## ABOUT THIS TASK
With nothing omitted, transcribe the entries exactly as written.

────────

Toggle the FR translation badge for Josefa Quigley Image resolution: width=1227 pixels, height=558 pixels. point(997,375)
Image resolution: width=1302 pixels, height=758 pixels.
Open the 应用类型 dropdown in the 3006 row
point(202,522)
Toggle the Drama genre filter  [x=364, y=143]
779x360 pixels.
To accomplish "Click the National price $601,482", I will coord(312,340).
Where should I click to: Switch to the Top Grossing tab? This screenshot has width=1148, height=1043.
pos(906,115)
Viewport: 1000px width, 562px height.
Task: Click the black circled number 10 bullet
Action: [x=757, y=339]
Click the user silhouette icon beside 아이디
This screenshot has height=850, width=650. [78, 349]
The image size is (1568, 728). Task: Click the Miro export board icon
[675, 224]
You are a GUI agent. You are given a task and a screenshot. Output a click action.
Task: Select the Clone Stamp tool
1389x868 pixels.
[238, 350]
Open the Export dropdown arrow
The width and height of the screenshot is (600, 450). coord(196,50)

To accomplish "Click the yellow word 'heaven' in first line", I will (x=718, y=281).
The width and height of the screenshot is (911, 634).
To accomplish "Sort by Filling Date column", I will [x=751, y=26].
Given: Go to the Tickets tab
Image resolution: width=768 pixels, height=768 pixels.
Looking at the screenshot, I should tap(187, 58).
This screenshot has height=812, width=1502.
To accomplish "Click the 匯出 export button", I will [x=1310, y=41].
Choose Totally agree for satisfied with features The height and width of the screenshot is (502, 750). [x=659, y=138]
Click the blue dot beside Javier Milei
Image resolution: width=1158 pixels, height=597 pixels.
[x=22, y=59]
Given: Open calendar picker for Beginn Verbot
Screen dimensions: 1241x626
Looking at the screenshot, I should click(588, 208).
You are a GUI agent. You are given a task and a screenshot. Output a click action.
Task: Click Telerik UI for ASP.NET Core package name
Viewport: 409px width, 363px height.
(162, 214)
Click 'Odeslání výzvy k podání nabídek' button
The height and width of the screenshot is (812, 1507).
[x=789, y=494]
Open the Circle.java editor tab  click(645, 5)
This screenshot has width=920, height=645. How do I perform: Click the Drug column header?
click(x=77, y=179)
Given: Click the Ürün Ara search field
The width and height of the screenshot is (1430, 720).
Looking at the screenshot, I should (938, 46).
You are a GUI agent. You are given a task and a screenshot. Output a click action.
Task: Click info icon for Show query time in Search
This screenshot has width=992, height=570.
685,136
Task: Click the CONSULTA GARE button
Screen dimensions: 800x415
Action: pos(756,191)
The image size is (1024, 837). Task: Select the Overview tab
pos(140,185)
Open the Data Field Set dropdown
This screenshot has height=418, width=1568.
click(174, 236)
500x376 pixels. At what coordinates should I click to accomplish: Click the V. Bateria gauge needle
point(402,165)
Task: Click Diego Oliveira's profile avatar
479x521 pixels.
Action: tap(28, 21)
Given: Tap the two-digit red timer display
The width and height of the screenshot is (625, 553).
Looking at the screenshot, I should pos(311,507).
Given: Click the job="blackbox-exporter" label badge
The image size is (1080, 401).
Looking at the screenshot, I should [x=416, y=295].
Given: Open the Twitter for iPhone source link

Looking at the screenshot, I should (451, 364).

────────

## SOLUTION FOR THIS TASK
Toggle the FR translation badge for Josefa Quigley Image resolution: width=1227 pixels, height=558 pixels. point(997,375)
Image resolution: width=1302 pixels, height=758 pixels.
Open the 应用类型 dropdown in the 3006 row
point(202,522)
Toggle the Drama genre filter  [x=364, y=143]
779x360 pixels.
To accomplish "Click the National price $601,482", I will coord(312,340).
Where should I click to: Switch to the Top Grossing tab? This screenshot has width=1148, height=1043.
pos(906,115)
Viewport: 1000px width, 562px height.
Task: Click the black circled number 10 bullet
Action: [x=757, y=339]
Click the user silhouette icon beside 아이디
This screenshot has height=850, width=650. [78, 349]
The image size is (1568, 728). Task: Click the Miro export board icon
[675, 224]
You are a GUI agent. You are given a task and a screenshot. Output a click action.
Task: Select the Clone Stamp tool
1389x868 pixels.
[238, 350]
Open the Export dropdown arrow
The width and height of the screenshot is (600, 450). coord(196,50)

To accomplish "Click the yellow word 'heaven' in first line", I will (x=718, y=281).
The width and height of the screenshot is (911, 634).
To accomplish "Sort by Filling Date column", I will [x=751, y=26].
Given: Go to the Tickets tab
Image resolution: width=768 pixels, height=768 pixels.
Looking at the screenshot, I should tap(187, 58).
This screenshot has height=812, width=1502.
To accomplish "Click the 匯出 export button", I will [x=1310, y=41].
Choose Totally agree for satisfied with features The height and width of the screenshot is (502, 750). [x=659, y=138]
Click the blue dot beside Javier Milei
Image resolution: width=1158 pixels, height=597 pixels.
[x=22, y=59]
Given: Open calendar picker for Beginn Verbot
Screen dimensions: 1241x626
Looking at the screenshot, I should click(588, 208).
You are a GUI agent. You are given a task and a screenshot. Output a click action.
Task: Click Telerik UI for ASP.NET Core package name
Viewport: 409px width, 363px height.
(162, 214)
Click 'Odeslání výzvy k podání nabídek' button
The height and width of the screenshot is (812, 1507).
[x=789, y=494]
Open the Circle.java editor tab  click(645, 5)
This screenshot has width=920, height=645. How do I perform: Click the Drug column header?
click(x=77, y=179)
Given: Click the Ürün Ara search field
The width and height of the screenshot is (1430, 720).
Looking at the screenshot, I should (938, 46).
You are a GUI agent. You are given a task and a screenshot. Output a click action.
Task: Click info icon for Show query time in Search
This screenshot has width=992, height=570.
685,136
Task: Click the CONSULTA GARE button
Screen dimensions: 800x415
Action: pos(756,191)
The image size is (1024, 837). Task: Select the Overview tab
pos(140,185)
Open the Data Field Set dropdown
This screenshot has height=418, width=1568.
click(174, 236)
500x376 pixels. At what coordinates should I click to accomplish: Click the V. Bateria gauge needle
point(402,165)
Task: Click Diego Oliveira's profile avatar
479x521 pixels.
Action: tap(28, 21)
Given: Tap the two-digit red timer display
The width and height of the screenshot is (625, 553).
Looking at the screenshot, I should pos(311,507).
Given: Click the job="blackbox-exporter" label badge
The image size is (1080, 401).
Looking at the screenshot, I should [x=416, y=295].
Given: Open the Twitter for iPhone source link

Looking at the screenshot, I should (451, 364).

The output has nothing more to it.